抜粋本文

↓

しかし管理組合に優位な内容でも、区分所有者に片寄っていても不都合であり、また、盛り込まなければならない必修事項などもあるので、一定のレベルを維持する必要から作成されました。

平成9年に中規模の住居専用マンションを念頭に標準モデルとして中高層共同住宅標準管理規約が作成されました。(昭和57年に作成されてから、その内容に手を加えることはなかったが、時間の経過による居住者の価値観や生活観の変化に伴い発生する新たな問題などにも対応できるよう改正が行われた。)さらに日常生活の基本ルールを定めた「標準管理規約」が平成16年1月に改正されました。マンション管理適正化法の施行や区分所有法改正の流れを受けた2度目の大改正です。マンションが主要な居住形態として定着し、またライフスタイルの多様化により生活上の様々な問題がクローズアップされるなか、実際に生活する居住者の“目線”から見た”等身大”の改正内容となっているのが特徴になっています。

駐車場の使用に関する条項

 改正前は「専用使用権」という表現が使われていましたが、半永久的に利用を約束する意味に誤解される恐れがあることからその文言を削除し利用契約上の権利として「駐車場利用契約」としました。

↑

提示資料
↓

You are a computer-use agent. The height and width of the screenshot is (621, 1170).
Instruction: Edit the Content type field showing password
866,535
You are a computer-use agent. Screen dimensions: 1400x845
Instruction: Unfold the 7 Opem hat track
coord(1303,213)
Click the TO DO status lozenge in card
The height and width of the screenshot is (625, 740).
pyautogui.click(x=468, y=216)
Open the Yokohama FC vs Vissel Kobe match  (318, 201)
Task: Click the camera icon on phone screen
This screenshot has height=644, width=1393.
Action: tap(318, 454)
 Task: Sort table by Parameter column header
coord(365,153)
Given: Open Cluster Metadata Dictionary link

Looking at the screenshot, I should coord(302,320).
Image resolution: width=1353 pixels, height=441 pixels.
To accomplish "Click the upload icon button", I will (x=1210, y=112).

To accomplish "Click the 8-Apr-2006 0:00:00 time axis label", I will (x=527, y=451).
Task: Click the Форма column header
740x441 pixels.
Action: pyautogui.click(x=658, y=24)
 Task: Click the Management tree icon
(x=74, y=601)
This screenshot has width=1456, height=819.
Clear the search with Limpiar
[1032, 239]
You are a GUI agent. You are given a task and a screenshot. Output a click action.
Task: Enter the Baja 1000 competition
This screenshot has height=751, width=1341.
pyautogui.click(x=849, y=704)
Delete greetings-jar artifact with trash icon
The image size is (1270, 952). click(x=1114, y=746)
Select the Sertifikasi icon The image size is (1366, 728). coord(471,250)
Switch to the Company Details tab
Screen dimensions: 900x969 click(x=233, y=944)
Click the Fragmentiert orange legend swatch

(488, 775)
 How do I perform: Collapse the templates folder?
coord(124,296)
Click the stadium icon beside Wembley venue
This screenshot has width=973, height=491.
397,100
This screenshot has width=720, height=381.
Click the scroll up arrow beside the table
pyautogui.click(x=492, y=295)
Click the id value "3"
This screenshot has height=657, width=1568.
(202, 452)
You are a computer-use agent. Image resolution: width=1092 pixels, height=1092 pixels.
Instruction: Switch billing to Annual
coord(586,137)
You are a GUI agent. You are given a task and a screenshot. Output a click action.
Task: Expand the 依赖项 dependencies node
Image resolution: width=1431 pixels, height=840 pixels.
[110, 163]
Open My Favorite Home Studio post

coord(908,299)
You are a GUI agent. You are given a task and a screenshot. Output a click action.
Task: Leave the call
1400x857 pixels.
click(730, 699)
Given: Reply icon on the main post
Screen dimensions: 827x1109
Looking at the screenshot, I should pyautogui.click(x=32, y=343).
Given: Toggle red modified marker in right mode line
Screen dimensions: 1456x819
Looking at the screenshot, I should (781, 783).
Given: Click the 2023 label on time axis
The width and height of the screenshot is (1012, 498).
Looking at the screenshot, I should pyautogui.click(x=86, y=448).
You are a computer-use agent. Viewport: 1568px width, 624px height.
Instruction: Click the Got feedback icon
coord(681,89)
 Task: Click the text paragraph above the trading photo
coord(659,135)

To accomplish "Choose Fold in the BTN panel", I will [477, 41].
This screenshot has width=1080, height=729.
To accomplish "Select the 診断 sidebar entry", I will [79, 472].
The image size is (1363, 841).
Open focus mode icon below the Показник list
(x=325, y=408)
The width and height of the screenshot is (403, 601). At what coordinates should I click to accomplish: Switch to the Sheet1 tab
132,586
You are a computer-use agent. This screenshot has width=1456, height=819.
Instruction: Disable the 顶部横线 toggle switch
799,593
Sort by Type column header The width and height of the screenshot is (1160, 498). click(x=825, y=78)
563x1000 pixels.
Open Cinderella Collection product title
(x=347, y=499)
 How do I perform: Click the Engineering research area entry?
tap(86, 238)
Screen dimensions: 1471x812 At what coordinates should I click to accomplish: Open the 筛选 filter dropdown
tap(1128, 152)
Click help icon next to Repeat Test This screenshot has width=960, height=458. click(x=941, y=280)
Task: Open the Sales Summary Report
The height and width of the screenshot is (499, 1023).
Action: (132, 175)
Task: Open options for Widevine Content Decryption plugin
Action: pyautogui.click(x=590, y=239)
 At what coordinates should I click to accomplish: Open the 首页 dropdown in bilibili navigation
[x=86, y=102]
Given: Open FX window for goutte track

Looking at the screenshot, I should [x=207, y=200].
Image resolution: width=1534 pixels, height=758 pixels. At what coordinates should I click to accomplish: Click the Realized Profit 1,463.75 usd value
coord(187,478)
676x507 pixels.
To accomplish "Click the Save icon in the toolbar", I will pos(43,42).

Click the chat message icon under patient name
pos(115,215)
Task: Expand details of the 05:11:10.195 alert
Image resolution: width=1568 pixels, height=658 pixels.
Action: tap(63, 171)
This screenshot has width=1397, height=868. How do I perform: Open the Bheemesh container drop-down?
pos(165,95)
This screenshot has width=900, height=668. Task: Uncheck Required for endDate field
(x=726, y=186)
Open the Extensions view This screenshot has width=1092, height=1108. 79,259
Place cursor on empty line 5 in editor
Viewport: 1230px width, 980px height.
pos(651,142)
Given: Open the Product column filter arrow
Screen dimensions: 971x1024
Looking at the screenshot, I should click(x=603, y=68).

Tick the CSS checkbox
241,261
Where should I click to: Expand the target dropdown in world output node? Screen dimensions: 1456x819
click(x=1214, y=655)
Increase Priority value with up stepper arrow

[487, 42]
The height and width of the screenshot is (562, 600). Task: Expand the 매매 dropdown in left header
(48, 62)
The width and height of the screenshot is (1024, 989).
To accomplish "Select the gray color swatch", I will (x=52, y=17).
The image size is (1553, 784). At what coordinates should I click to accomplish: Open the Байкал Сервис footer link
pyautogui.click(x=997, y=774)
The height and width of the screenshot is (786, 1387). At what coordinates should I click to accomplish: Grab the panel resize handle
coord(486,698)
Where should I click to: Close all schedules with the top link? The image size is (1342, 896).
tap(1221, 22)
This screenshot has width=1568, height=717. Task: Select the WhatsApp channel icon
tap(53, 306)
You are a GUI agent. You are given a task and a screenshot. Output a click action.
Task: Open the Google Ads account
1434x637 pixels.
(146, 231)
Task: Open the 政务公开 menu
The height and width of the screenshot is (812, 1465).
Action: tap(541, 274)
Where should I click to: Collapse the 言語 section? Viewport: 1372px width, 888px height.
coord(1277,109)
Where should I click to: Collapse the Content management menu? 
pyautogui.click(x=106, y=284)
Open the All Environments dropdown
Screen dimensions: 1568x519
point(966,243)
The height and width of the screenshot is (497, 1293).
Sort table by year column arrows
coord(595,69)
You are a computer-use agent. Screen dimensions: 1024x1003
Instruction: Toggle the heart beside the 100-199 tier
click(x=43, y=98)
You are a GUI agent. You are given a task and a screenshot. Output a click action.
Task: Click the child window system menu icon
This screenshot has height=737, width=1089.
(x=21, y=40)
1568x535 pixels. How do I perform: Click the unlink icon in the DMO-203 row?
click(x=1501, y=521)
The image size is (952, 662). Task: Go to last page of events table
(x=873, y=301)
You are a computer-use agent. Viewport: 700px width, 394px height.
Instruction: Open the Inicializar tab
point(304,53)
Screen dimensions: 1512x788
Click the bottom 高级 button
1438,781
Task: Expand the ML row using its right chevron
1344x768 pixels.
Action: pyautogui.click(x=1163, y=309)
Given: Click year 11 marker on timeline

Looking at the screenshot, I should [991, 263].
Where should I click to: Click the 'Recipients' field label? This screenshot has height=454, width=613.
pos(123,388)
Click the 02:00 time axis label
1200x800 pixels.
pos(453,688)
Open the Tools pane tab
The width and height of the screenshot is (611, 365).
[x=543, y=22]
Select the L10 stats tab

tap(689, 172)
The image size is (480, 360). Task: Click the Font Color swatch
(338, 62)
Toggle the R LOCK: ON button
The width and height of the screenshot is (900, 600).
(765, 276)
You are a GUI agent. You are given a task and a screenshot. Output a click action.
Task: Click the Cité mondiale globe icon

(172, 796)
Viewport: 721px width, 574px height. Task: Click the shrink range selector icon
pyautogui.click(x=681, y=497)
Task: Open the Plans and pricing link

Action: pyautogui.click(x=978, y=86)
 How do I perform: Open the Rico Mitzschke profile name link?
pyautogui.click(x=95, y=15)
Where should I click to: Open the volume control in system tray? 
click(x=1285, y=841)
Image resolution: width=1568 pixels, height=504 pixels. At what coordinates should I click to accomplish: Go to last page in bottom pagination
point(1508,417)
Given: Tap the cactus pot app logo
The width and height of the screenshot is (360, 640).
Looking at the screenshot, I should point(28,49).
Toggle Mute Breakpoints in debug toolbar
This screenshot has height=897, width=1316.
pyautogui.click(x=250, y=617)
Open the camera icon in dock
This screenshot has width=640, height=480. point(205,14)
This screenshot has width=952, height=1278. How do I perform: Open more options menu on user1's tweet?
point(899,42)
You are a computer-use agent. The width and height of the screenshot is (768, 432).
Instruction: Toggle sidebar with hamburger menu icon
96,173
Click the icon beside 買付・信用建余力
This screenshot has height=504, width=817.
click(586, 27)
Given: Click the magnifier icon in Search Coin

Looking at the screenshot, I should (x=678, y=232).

↑

演習の目標
標準管理規約に関する抜粋本文について、次の問いに答えてください。
1. 平成9年の中高層共同住宅標準管理規約は、どのようなマンションを念頭に作成されましたか？
2. 平成16年1月の「標準管理規約」改正は、何の流れを受けた何度目の大改正ですか？
3. 駐車場の使用に関する条項で、「専用使用権」という文言が削除されたのはなぜですか？また、代わりに何としましたか？

演習の解答
1. 中規模の住居専用マンションです。
2. マンション管理適正化法の施行や区分所有法改正の流れを受けた、2度目の大改正です。
3. 半永久的に利用を約束する意味に誤解される恐れがあるからです。代わりに、利用契約上の権利として「駐車場利用契約」としました。